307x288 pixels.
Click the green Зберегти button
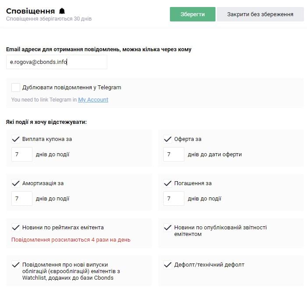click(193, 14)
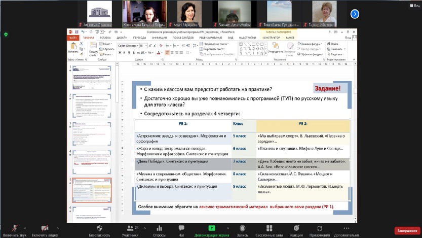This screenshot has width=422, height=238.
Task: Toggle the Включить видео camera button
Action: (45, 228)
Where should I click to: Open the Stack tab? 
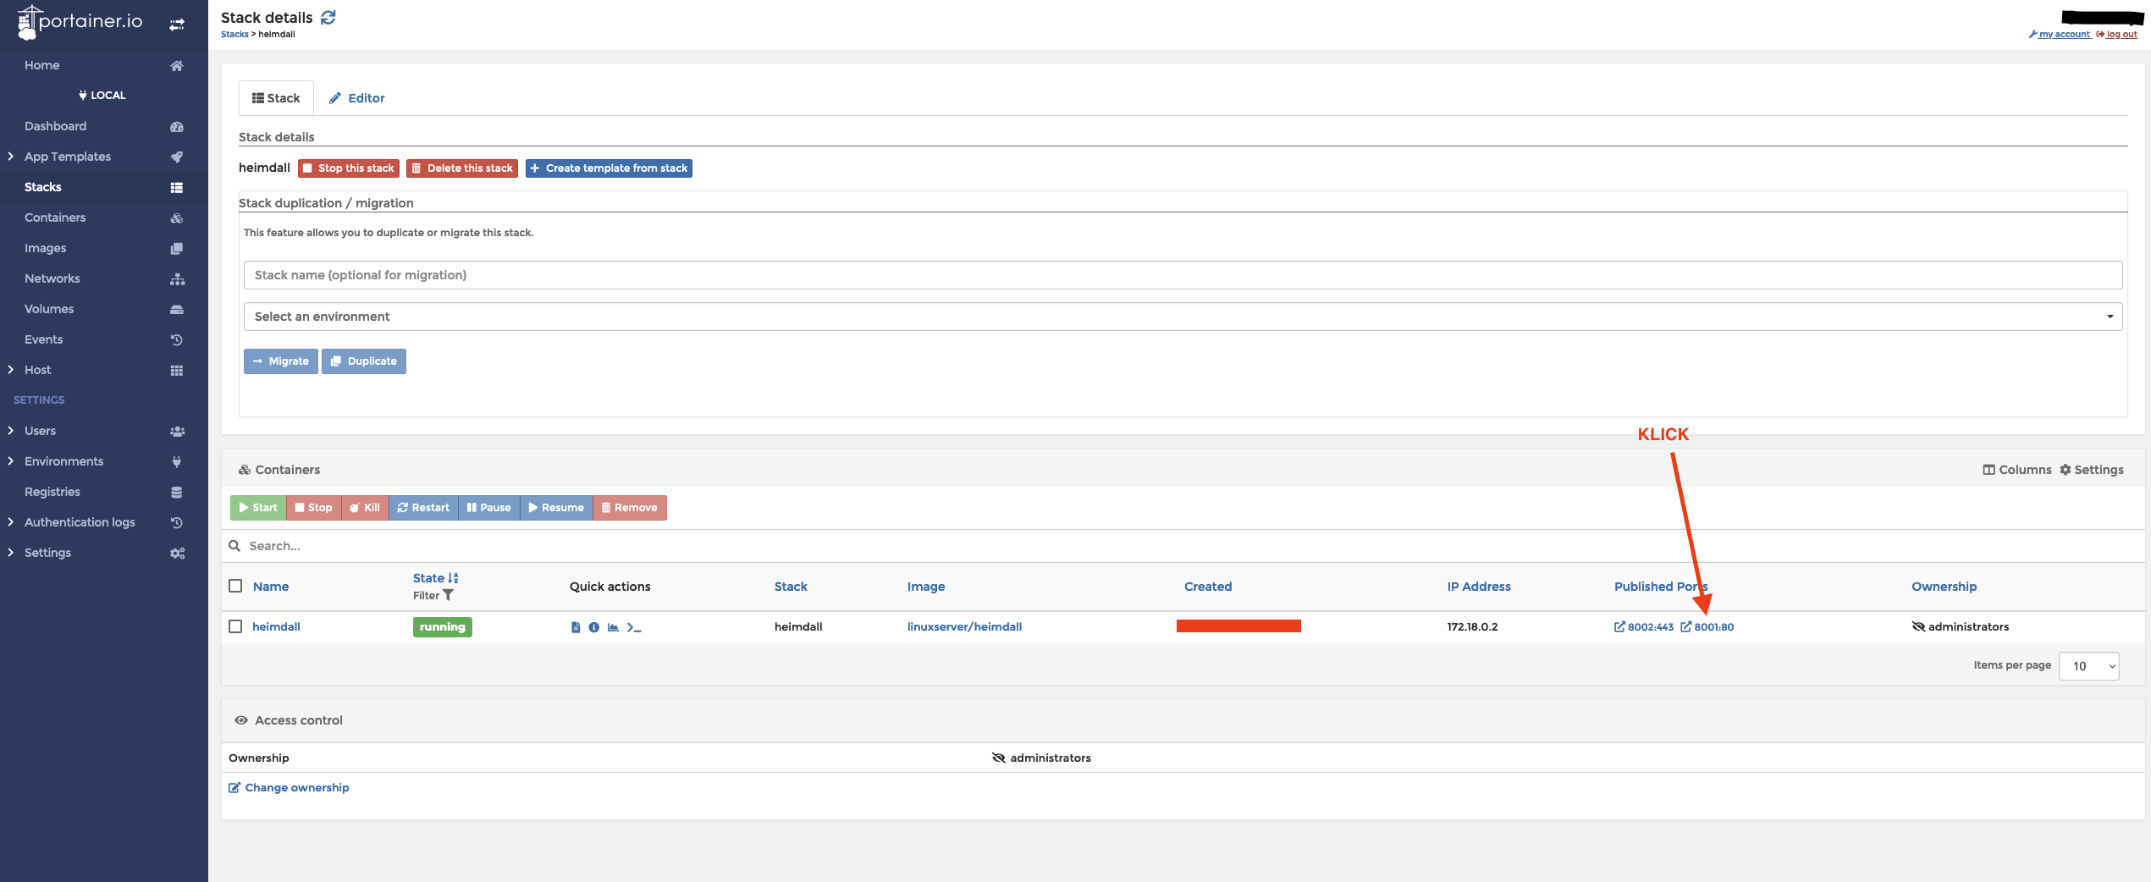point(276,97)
...
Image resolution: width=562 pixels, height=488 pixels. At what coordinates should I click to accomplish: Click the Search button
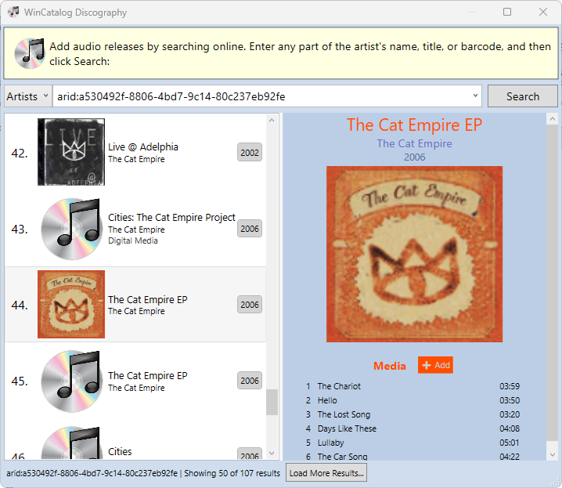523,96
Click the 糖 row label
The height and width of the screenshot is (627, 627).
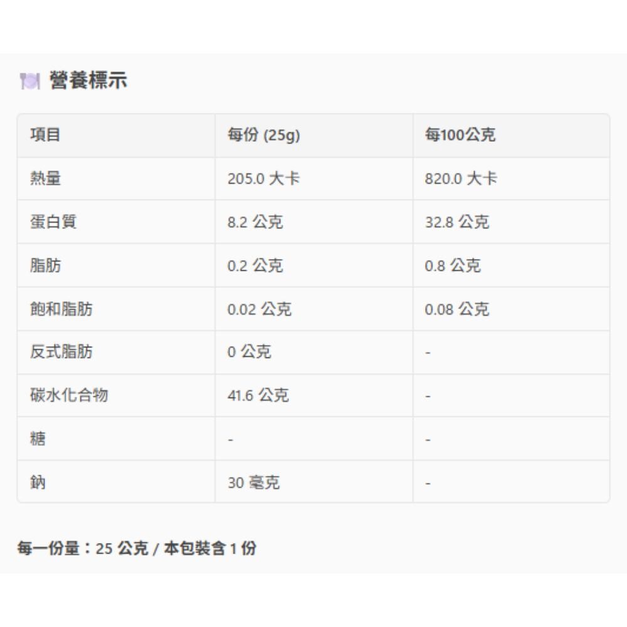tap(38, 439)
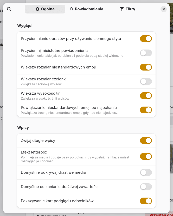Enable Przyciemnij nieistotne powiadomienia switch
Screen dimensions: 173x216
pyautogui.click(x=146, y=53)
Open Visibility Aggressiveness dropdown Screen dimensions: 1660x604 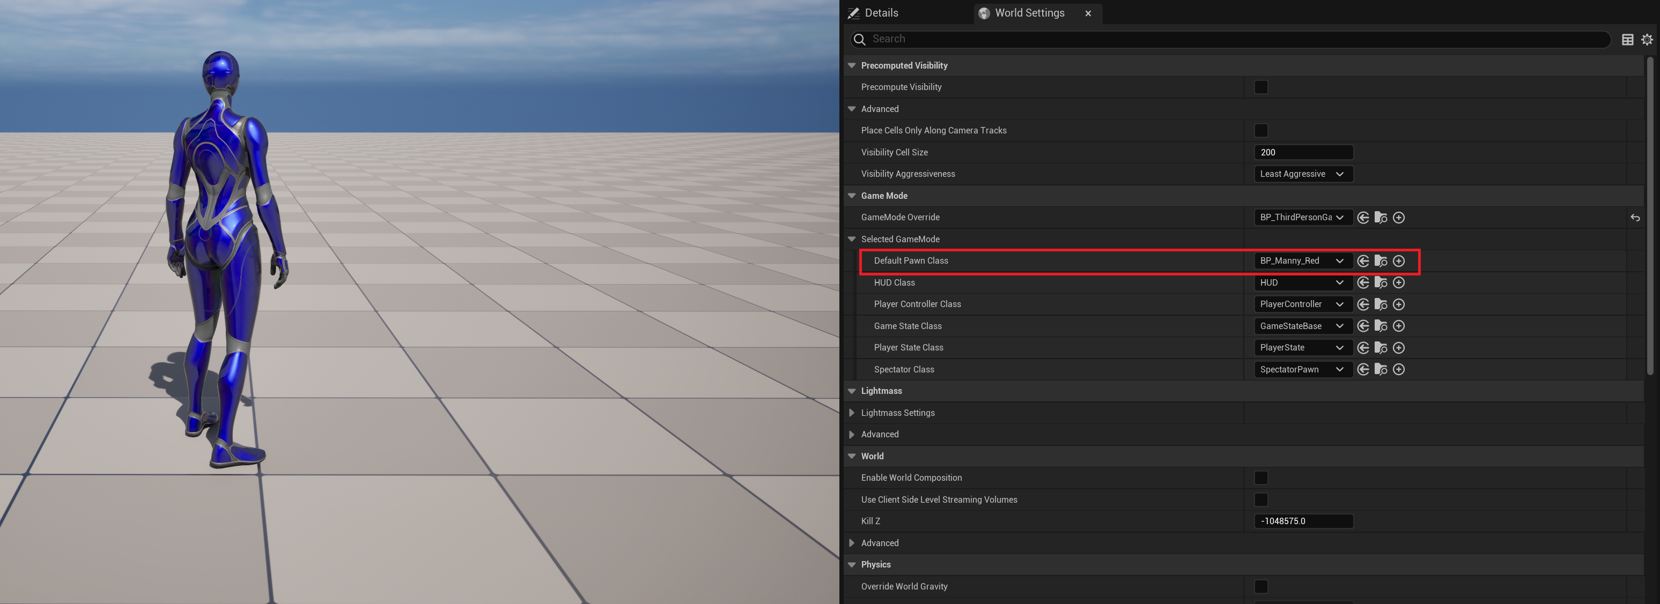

= What is required =
Copy the records starting at the line containing "307x288 pixels." and ending at the line containing "point(276,97)", leaving out the pictures.

= Task output =
307x288 pixels.
Click the green Зберегти button
click(193, 14)
This screenshot has width=422, height=238.
Task: Toggle the Включить видео camera button
Action: (45, 228)
Where should I click to: Open the Stack tab? 
point(276,97)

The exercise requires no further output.